▶ WORK TO COMPLETE: Your output should consist of the lines from the first line of the records below through the one with "The image size is (936, 665).", exactly, minus the pictures.

Stored entries
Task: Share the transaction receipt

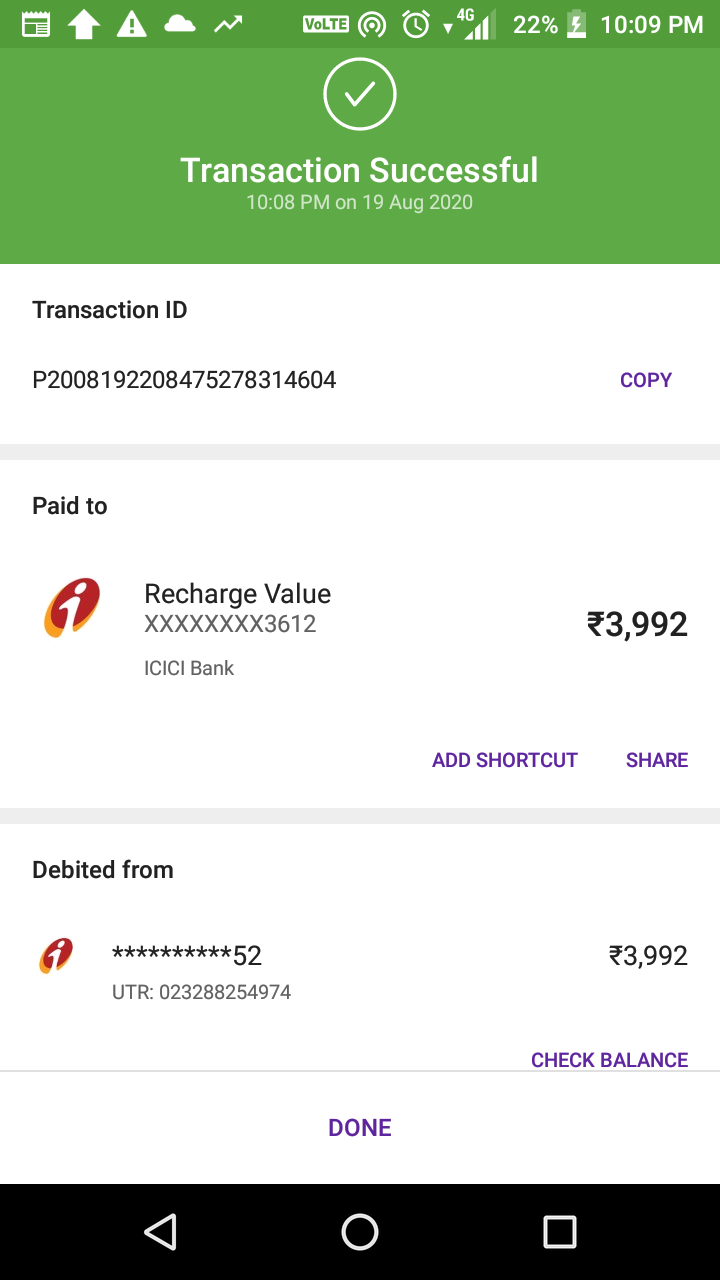Action: [x=656, y=760]
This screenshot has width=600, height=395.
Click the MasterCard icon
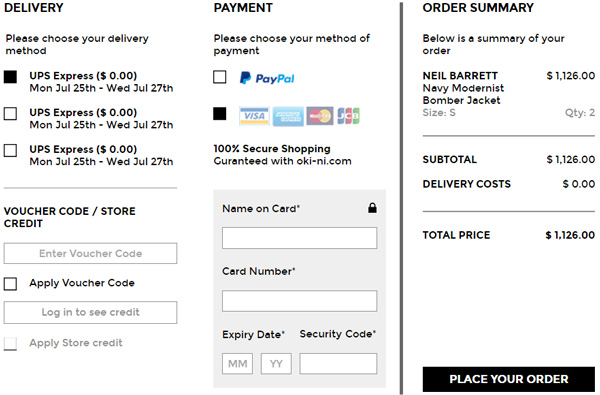320,116
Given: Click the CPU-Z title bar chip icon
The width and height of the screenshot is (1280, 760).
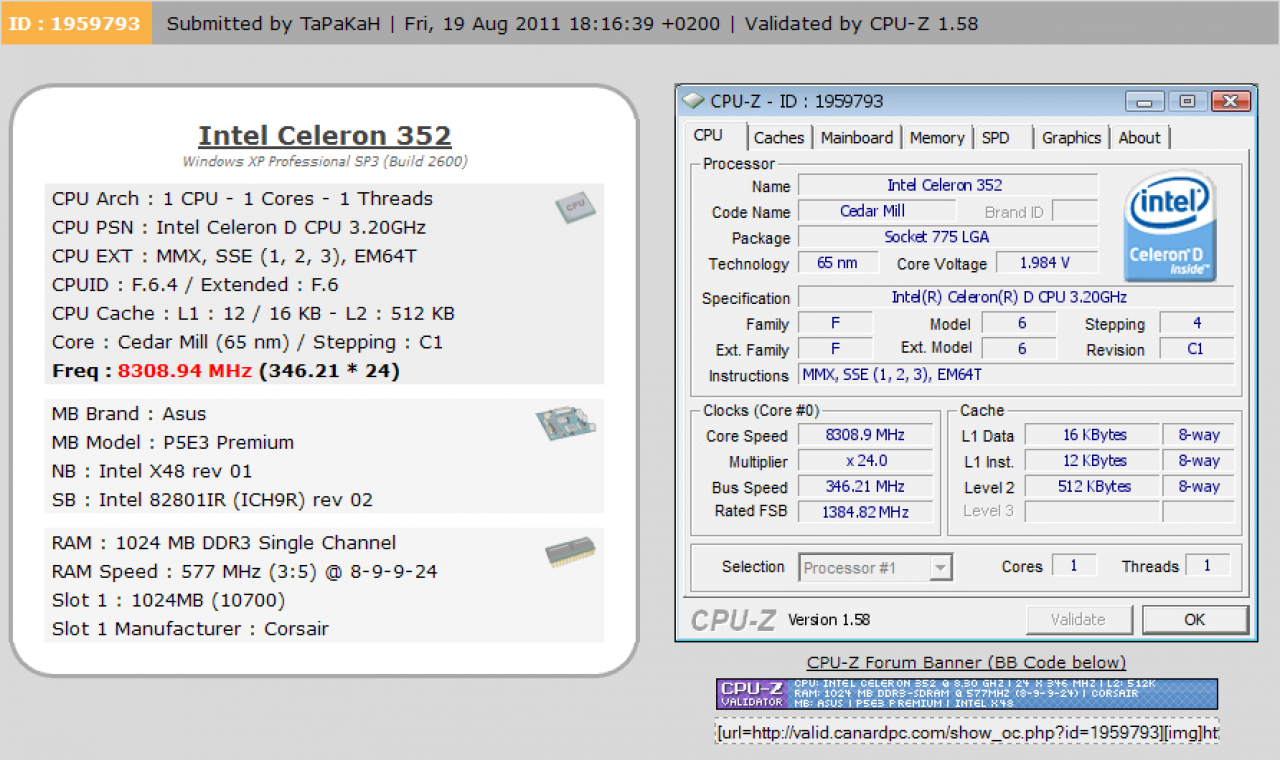Looking at the screenshot, I should pyautogui.click(x=694, y=101).
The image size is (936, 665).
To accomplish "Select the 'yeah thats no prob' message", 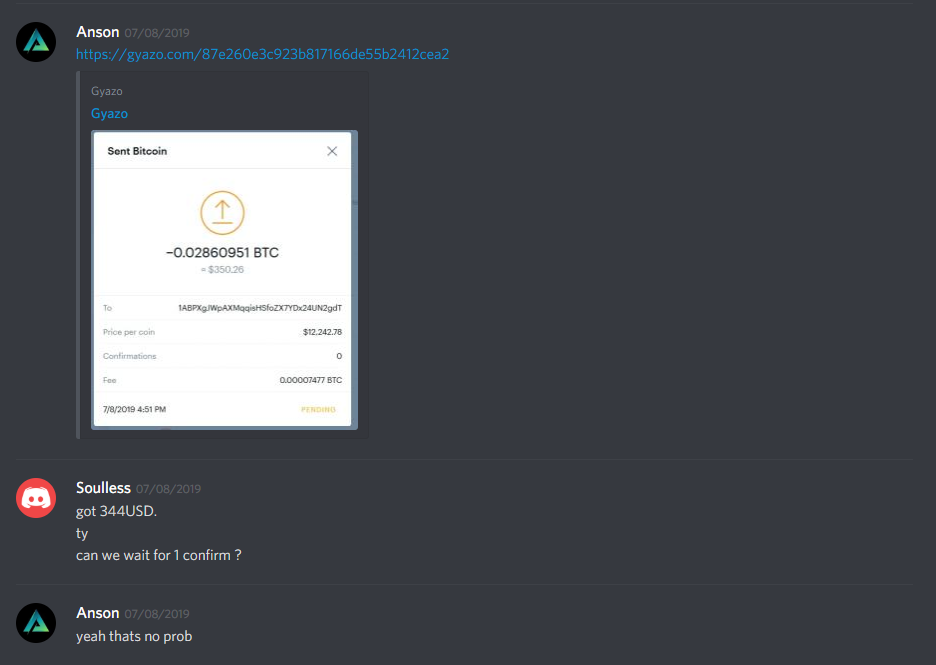I will tap(134, 636).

▶ ANSWER BELOW:
Task: Share the transaction receipt

Action: [x=656, y=760]
This screenshot has width=600, height=395.
Click the MasterCard icon
320,116
Given: Click the CPU-Z title bar chip icon
The width and height of the screenshot is (1280, 760).
Looking at the screenshot, I should pyautogui.click(x=694, y=101).
The image size is (936, 665).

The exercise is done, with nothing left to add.